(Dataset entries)
▶

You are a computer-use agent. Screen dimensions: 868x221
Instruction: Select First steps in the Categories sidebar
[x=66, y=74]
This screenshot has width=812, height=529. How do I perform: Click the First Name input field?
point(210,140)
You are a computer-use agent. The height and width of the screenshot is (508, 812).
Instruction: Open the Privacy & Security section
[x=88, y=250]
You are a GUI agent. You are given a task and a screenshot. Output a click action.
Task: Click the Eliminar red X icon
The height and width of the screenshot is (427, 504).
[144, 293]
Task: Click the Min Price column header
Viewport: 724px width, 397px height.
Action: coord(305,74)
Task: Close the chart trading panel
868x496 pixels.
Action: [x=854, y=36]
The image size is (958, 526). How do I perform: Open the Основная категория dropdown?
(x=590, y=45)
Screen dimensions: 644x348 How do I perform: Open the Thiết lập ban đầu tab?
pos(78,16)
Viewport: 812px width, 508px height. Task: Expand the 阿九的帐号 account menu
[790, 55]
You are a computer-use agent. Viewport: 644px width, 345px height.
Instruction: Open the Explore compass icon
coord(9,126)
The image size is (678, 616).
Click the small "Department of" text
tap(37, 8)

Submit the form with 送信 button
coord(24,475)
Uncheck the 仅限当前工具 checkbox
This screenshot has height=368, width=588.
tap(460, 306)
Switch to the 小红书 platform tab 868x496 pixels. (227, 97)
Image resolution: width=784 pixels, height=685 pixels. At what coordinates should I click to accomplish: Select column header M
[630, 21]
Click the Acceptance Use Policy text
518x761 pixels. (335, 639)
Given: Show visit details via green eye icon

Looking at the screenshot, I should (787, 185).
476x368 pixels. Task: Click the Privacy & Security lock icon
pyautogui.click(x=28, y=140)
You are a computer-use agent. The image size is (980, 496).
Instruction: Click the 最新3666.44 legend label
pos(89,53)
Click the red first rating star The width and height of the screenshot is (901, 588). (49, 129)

◀

→ What is required
Only the lines with the string "computer" are wanted; pick them out of the records above and copy them.

→ Response
You are a computer-use agent. Screen dimensions: 868x221
You are a computer-use agent. The height and width of the screenshot is (508, 812).
You are a computer-use agent. Viewport: 644px width, 345px height.
You are a computer-use agent. The image size is (980, 496).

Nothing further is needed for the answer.